The Challenger mission ‘STS-51-L’ was originally scheduled for January 22, 1986. It was one of the most exciting missions to date of the program. Dubbed the ‘teacher in space’ mission, hundreds of schoolchildren were excited to watch Christa McAuliffe, the payload specialist, teach elementary school children from space.


Despite the mounting anticipation, there were already obstacles in the way. The previous Columbia launch had to be delayed, leading to the postponement of the Challenger mission seven times over a 25-day period until January 28. This meant that NASA was already reluctant to delay the launch any further. But, worse, at 1:00 pm on January 27, NASA personnel at Cape Canaveral became concerned about the cold temperatures at the launch pad. Temperatures were predicted to be around -5ºC in the early hours of launch day. Engineers were hastily told to investigate any problems that this may cause.


What was found was that the cold may affect the resilience of O-rings used in the solid rocket boosters to create seals. But the O-rings had never been tested in temperatures as cold as the ones that were predicted for January 28, so they couldn’t know for sure. There was also ice on the launch pad, causing concern that the acoustics at ignition would create ice debris that would ricochet, possibly hitting the Orbiter, but again, with no clear evidence, they went ahead with the mission.

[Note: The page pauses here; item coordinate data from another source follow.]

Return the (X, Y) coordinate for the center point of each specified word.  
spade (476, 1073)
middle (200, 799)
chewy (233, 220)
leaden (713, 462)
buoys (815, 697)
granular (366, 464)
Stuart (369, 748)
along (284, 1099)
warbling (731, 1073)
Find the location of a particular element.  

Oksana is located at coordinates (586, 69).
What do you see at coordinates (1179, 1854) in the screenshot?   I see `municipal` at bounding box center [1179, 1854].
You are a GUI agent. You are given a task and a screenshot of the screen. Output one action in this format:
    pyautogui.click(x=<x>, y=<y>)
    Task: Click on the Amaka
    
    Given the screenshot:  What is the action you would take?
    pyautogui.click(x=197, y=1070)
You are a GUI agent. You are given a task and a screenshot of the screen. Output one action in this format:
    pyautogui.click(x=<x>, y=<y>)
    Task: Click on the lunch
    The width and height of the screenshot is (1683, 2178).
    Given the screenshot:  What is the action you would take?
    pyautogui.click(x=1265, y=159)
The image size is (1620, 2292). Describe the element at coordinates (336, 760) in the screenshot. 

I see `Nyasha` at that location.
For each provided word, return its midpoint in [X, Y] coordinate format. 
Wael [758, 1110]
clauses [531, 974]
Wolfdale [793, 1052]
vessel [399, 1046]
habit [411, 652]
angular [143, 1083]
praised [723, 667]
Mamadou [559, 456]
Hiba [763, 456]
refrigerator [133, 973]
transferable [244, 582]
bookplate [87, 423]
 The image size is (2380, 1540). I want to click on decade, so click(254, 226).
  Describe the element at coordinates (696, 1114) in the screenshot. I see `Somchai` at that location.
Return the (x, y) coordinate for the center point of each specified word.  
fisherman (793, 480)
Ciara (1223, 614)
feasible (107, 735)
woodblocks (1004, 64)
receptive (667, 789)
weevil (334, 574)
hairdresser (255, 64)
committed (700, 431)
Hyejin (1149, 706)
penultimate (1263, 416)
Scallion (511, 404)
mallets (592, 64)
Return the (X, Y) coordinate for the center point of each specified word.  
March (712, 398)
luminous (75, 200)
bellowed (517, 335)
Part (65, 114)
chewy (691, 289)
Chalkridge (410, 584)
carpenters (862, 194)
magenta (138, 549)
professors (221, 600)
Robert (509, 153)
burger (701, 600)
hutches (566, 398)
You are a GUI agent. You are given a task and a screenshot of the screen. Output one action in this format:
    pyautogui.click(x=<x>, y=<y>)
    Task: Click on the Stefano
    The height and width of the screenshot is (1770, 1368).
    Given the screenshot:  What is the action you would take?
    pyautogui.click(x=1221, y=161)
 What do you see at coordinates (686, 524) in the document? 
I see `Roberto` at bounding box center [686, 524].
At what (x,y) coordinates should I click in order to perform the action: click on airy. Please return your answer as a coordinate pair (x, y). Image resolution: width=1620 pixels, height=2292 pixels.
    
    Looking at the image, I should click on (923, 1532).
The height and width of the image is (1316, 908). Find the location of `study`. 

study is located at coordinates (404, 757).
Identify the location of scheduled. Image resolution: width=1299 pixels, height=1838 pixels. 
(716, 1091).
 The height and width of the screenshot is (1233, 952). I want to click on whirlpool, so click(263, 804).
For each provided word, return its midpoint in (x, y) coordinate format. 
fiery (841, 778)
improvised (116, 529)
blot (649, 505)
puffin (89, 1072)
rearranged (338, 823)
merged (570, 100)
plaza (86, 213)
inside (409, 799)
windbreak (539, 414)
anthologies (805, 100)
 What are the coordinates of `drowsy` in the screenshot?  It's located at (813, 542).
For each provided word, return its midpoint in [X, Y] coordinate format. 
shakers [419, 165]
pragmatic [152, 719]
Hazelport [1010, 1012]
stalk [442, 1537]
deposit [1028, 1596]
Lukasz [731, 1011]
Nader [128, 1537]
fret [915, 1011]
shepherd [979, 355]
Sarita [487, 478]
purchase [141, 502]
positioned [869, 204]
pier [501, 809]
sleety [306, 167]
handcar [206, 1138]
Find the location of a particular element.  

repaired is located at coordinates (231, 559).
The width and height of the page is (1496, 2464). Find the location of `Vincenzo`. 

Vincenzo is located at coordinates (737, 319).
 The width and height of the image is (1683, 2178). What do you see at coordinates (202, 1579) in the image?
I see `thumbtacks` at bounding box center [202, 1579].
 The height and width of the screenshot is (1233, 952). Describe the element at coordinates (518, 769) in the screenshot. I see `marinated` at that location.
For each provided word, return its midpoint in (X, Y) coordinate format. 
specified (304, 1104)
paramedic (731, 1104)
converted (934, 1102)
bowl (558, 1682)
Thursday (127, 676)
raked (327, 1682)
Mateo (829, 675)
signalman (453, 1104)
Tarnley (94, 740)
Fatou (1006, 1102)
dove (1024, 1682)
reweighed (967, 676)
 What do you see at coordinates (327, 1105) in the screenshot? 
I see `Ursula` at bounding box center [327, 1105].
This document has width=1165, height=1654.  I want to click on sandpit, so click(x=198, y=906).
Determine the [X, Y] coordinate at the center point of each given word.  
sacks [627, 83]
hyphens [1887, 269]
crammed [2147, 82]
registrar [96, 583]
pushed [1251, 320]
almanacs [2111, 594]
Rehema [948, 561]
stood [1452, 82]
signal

At 11:38 am the following morning, Challenger lifted off the earth. As the shuttle ascended, one of the seals on a booster rocket opened enough to allow a plume of exhaust to leak out. Hot gases bathed the hull of the cold external tank full of liquid oxygen and hydrogen until the tank ruptured. Challenger was lost 73 seconds after take-off as a fireball erupted and the shuttle disappeared into a huge cloud of smoke.


The ensuing investigation, called the Rogers Commission Report, discovered that the cold did affect O-ring resilience, as the engineers had correctly predicted. The O-rings held the sections of the side booster together. The cold caused the rings to harden to such an extent that they would not be able to seal the joints against the hot gases created at ignition––increasing the amount of erosion. If both the primary and secondary O-rings of a section failed, it would lead to hot exhaust gas shooting out the side of the Solid Rocket Booster, which would lead to catastrophe.

NASA engineers had actually known about the O-ring problems long in advance. On numerous flights before Challenger, especially those during cold temperatures, the primary O-ring had failed and allowed propellant to blow by. But, the secondary O-ring had prevented the propellant from escaping the booster. After they first noticed this, they tested the O-rings and believed they understood what had happened. However, the engineers noticed it kept on happening. Rather than stalling the program to redesign the joint, NASA waived the requirements governing O-ring safety, accepting the risk of this known anomaly.


The disaster resulted in a 32-month hiatus in the Space Shuttle program and, ultimately, the failure of the program. When it resumed, NASA’s ‘go-fever’ had long since disappeared. The space shuttle lives on in our memory as the most complicated flying machine to ever grace our skies, but also a symbol of our desire to reach the stars, often eclipsing the safety of the astronauts themselves.